Bien sûr ! Je vous renvoie aux retours de mes lecteurs, question 13.
Par ailleurs, j’ai ressenti une immense joie quand Duh I Litera a publié mon livre. Enfin, je pouvais manifester ma reconnaissance à l’Ukraine de m’avoir donné de merveilleux grands-parents ! J’ai aussi éprouvé une émotion plus secrète… comme si mon livre offert au public ukrainien, était le tombeau de mes grands-parents enfin revenus sur leur terre natale — ces émigrés morts en terre étrangère avant la chute de l’URSS, eux qui n’eurent jamais le bonheur de revoir leur pays bien aimé !
15. Que diriez-vous au lecteur ukrainien à la fin ? Quels sont vos souhaits ?
De ne pas avoir peur de la vérité. De garder ses valeurs.
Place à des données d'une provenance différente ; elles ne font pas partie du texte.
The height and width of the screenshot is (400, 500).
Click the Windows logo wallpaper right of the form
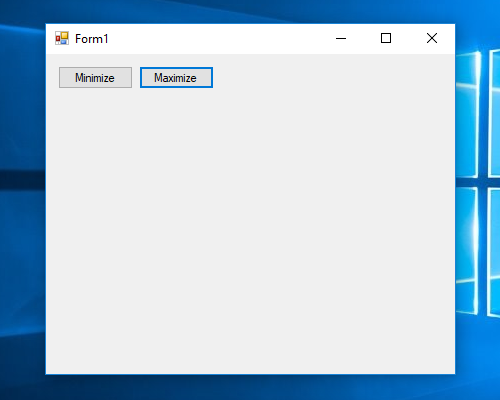(x=478, y=183)
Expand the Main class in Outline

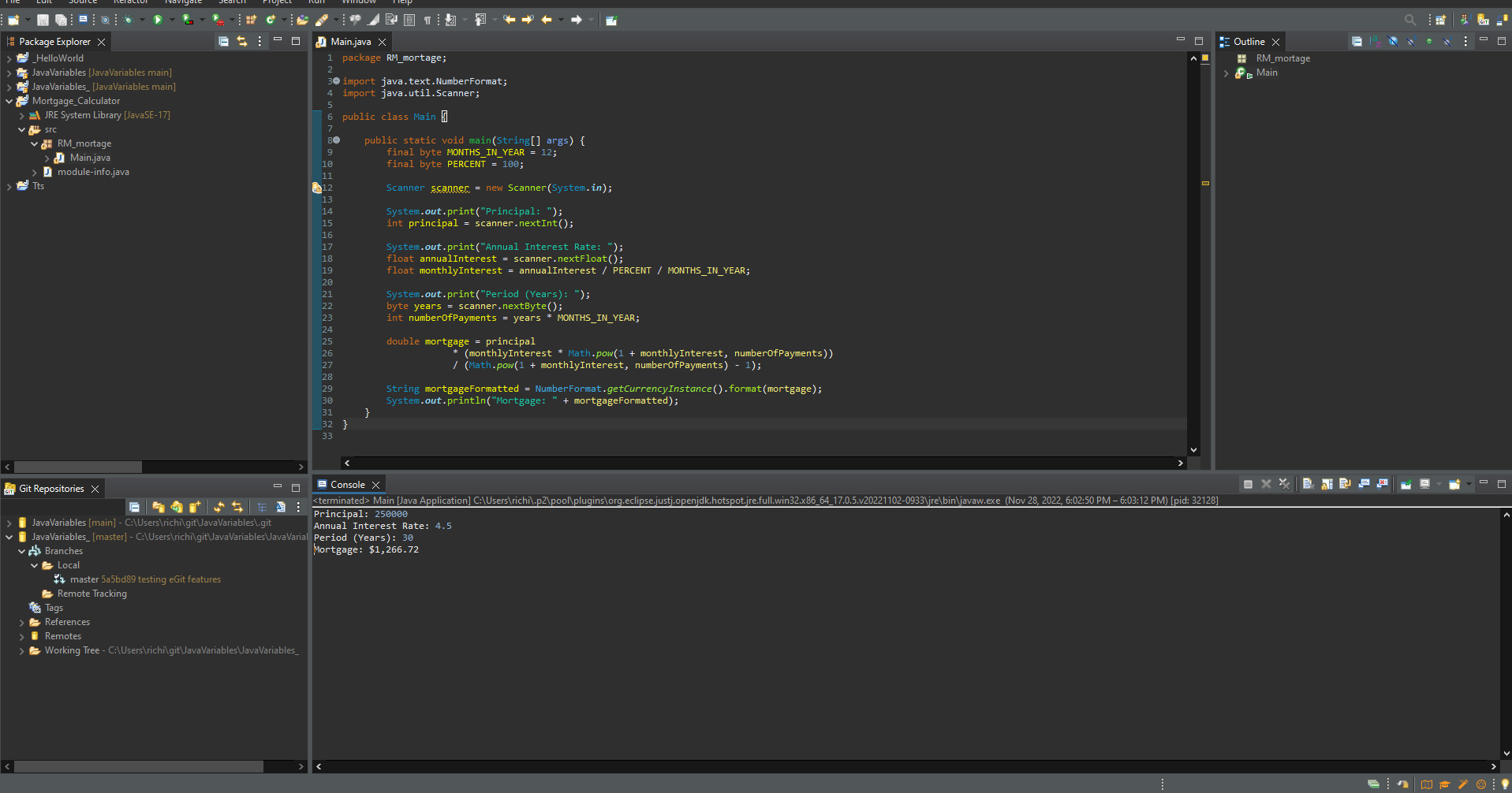click(1226, 73)
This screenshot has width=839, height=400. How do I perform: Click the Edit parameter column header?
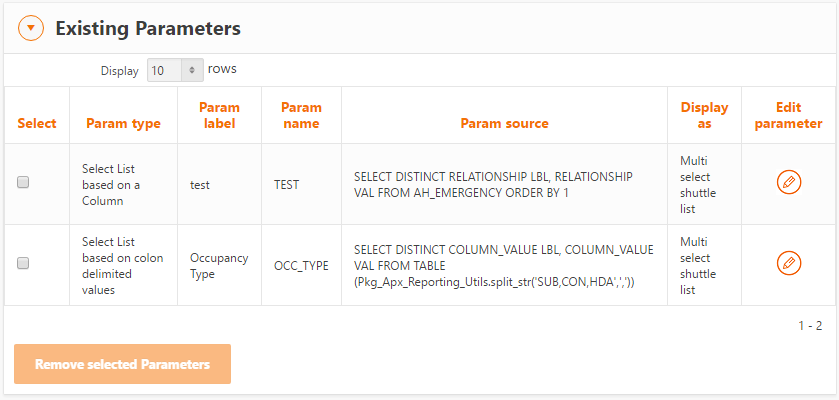pos(788,115)
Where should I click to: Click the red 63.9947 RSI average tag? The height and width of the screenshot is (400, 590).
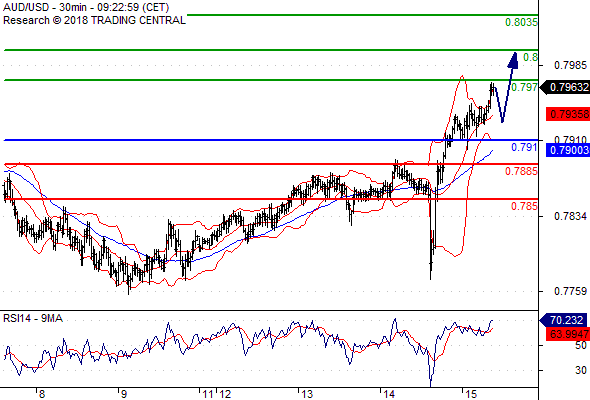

Et de toujours rester ukrainien !
Mes souhaits ?
Une Victoire de l’Ukraine, bien sûr. Ce sera une Victoire que célèbreront tous les pays démocratiques épris de justice et de liberté.
L’espoir de retourner en Ukraine. Je suis invitée par Vasyl Kmet, Président de l’Alliance Française à Lviv ; par Tetiana Katchanovska à l’université Taras Chevtchenko de Kyiv ; par Andriy Ocheretny, Vice-Maire de Vinnytsia ; par Mila Ivantsova, écrivaine et bibliothécaire à la Bibliothèque Anna Akhmatova de Kyiv ; par Fabrice Didier à l’Alliance Française de Kharkiv… et par de nombreux amis. Mais je n’oublierai pas de rendre visite à ma famille à Cynarna et à Sitkivtsi.